The cycle of pointing fingers at Pakistan without substantive evidence continued with the bombings in Bangalore and Ahmedabad on July 25th and 26th. Almost immediately, the media accused Pakistan, or more specifically, the ISI, of having a hand in the bombings. Although a shadowy organization named the Indian Muhajideen claimed responsibility for the bombings via an email sent to the media, rumors arose of this organization being nothing more than a front for the ISI. In fact, just two hours after the last bomb exploded in Ahmedabad, a newscaster announced that Pakistan probably had a hand in the bombings.

The days following the attacks were tense. The multiple bombings in Bangalore and Ahmedabad had put the country on high alert, and the media kept showing sensationalistic images of streets running with blood after a bomb exploded outside of a hospital in Ahmedabad. Escalating violence between Pakistan and India only provided further circumstantial proof that Pakistan was involved in the recent terrorist attacks. On July 28th, at the Line of Control in Kashmir, Pakistani soldiers opened fire on Indian soldiers, killing one. In retaliation, Indian soldiers returned fire and killed four Pakistani soldiers.

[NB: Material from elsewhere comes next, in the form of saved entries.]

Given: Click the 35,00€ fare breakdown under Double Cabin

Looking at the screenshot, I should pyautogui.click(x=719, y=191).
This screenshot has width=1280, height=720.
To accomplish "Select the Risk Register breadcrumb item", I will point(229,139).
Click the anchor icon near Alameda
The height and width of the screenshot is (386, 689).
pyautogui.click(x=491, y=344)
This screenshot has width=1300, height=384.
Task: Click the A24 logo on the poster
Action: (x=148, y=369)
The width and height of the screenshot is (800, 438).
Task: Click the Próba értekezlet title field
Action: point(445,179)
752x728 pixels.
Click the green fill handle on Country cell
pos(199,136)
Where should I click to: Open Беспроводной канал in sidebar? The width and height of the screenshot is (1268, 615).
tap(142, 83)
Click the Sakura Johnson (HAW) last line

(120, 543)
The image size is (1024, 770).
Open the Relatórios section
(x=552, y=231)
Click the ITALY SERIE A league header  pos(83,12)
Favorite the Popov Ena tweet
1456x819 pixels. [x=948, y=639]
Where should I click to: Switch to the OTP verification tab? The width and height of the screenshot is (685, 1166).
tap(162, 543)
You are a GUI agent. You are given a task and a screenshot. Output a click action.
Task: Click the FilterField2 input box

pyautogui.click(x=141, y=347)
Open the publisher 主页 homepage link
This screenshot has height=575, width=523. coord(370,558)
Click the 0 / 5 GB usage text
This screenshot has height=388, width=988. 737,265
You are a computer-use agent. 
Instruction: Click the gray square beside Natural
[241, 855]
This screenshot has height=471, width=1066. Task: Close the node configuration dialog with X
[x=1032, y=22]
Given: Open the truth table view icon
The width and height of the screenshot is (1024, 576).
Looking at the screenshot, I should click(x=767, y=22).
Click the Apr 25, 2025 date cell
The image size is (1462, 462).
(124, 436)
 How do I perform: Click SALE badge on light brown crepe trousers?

The violence in India has been terrible, but I find the claims against Pakistan to be slightly absurd at times. Pakistan certainly is partly at fault for the situation in Kashmir, but of course the Indian troops also share the responsibility of the violence. The bombings in Bangalore and Ahmedabad to me definitely seem homegrown, but it seems that because the Indian government cannot find other culprits, it picks the target that has historically had many altercations and bloody disagreements with India: Pakistan. Pakistan has become a convenient scapegoat for the Indian government; instead of working to apprehend domestic terrorists, it blames Pakistan for infiltrating the country and seeding terror throughout India.

Yet the situation in Afghanistan certainly makes matters murkier by implicating the ISI; in fact, the Afghan government blamed the ISI for the bombing. Although the C.I.A. has not supported the Afghan government’s assertions that Pakistan had a hand in the bombing of the Indian embassy, the agency has complicated matters by presenting evidence to Pakistan suggesting that members of the ISI have cultivated ties with militant groups operating in Afghanistan. The nature of these relationships remains obscure, as does the exact involvement of the ISI in the escalating violence in Afghanistan. Yet the implications are tangible. As the US questions the ISI’s policies and its loyalties, this provides further room for conjecture on the part of the Indian press that perhaps Pakistan really has been behind all the terrorist attacks on India. It also makes it easier to believe that if the ISI has connections to the militants in Afghanistan, then it may also have connections to a group such as the Indian Muhajideen.

Where does the truth lie? The secretive ISI certainly commands a good portion of it. The recent C.I.A. evidence makes it obvious that the ISI has not been forthright about the extent of its dealings in Afghanistan, and the Pakistani government should increase the accountability of the ISI. Yet this does not mean that the next logical leap would be to blame the ISI for the attacks in India.

The relationship between India and Pakistan has a long way to go before the two countries are completely reconciled to each other. These past two months have been especially tense ones for the two countries, with multiple incidents of violence disrupting the ceasefire in Kashmir and the hesitant peace between the two countries, and do not bode well for the future. America’s most prominent South Asian allies have to work at becoming allies with each other as well.